* [Short task] Filter the rows below, keeping every line that contains the string "Viewport", and treat case as significant.

* [Records for the exercise]
————————
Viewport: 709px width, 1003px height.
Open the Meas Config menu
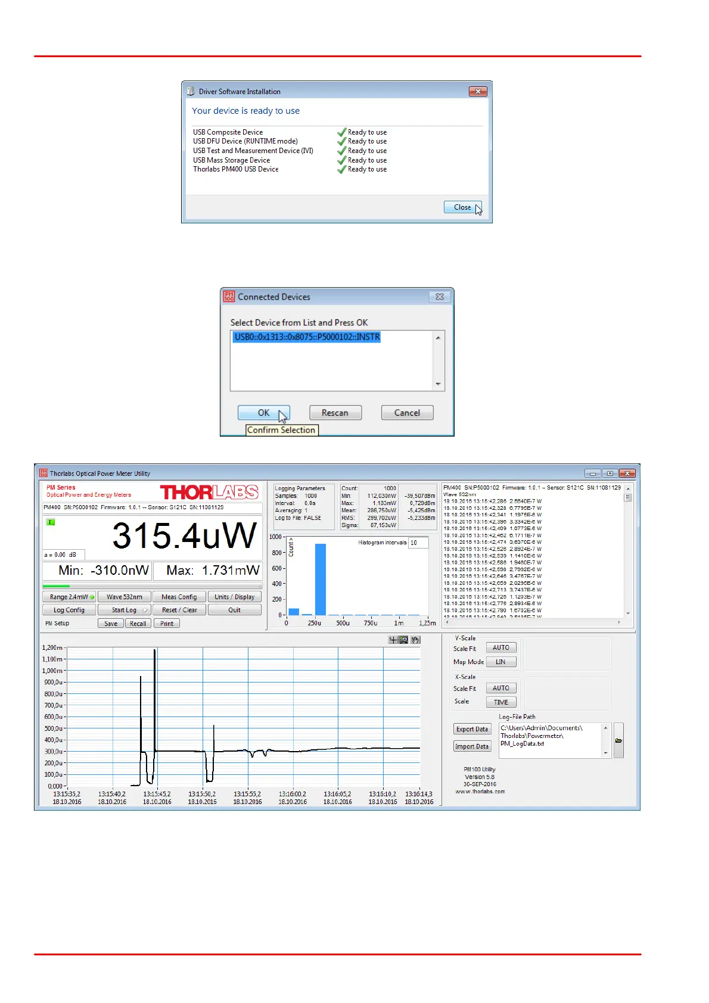click(x=179, y=597)
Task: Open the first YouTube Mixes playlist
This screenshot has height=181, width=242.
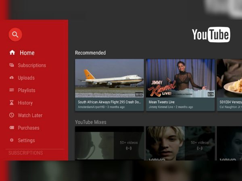Action: (109, 144)
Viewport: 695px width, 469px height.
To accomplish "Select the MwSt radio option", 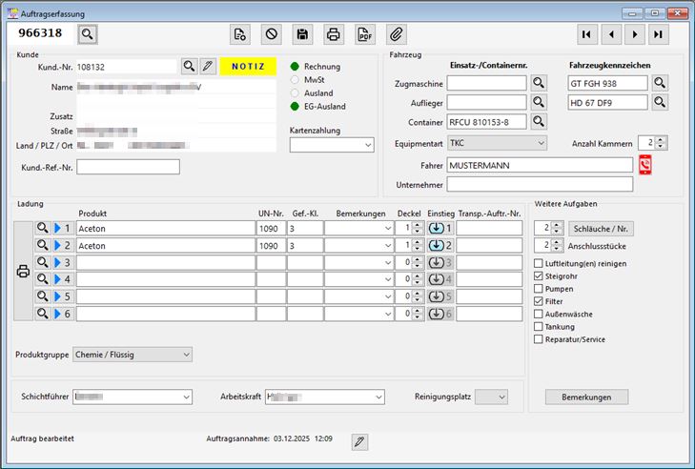I will pos(296,80).
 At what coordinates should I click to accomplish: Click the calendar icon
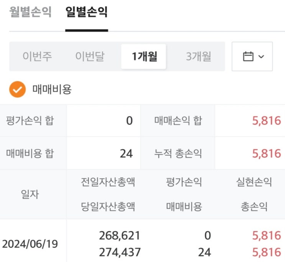[x=248, y=57]
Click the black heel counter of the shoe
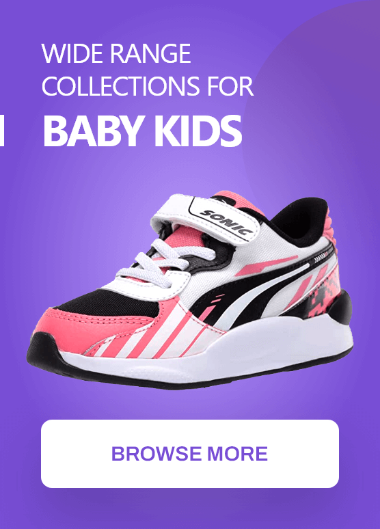This screenshot has height=529, width=380. [x=339, y=307]
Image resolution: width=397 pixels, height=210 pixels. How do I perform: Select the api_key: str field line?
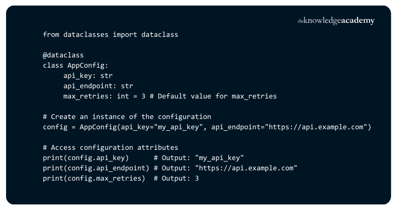point(88,76)
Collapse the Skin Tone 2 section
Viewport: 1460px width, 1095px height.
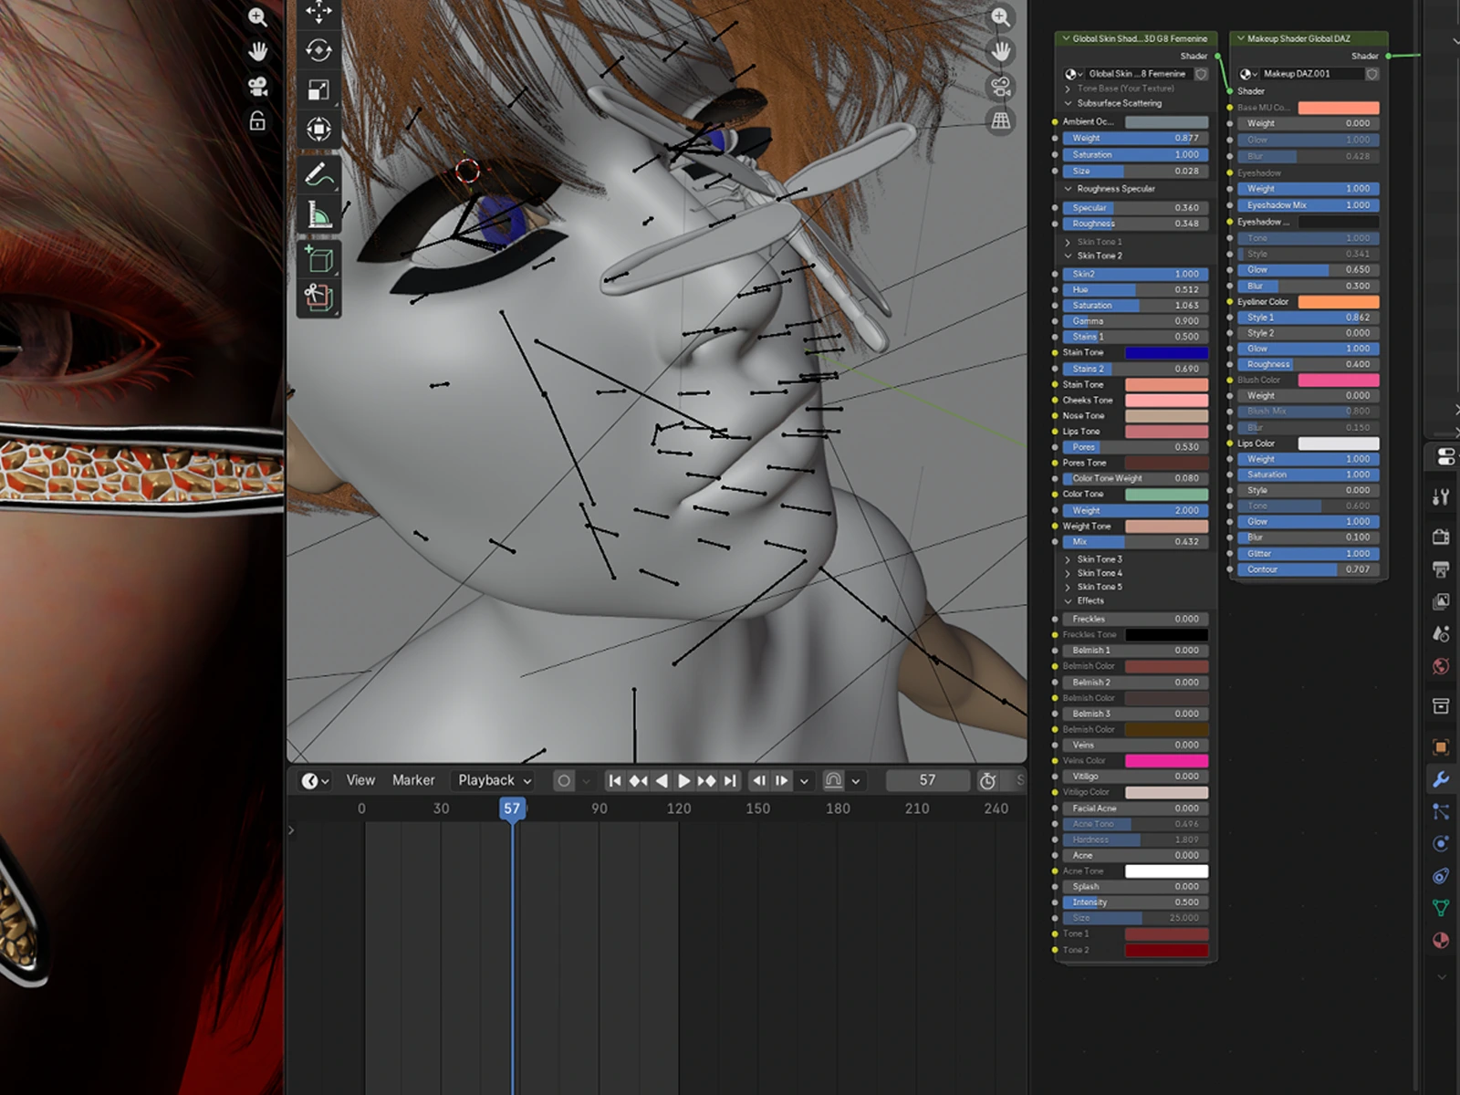point(1069,256)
————————
* [Solution to the exercise]
Viewport: 709px width, 1003px height.
Viewport: 695px width, 469px height.
Viewport: 1460px width, 1095px height.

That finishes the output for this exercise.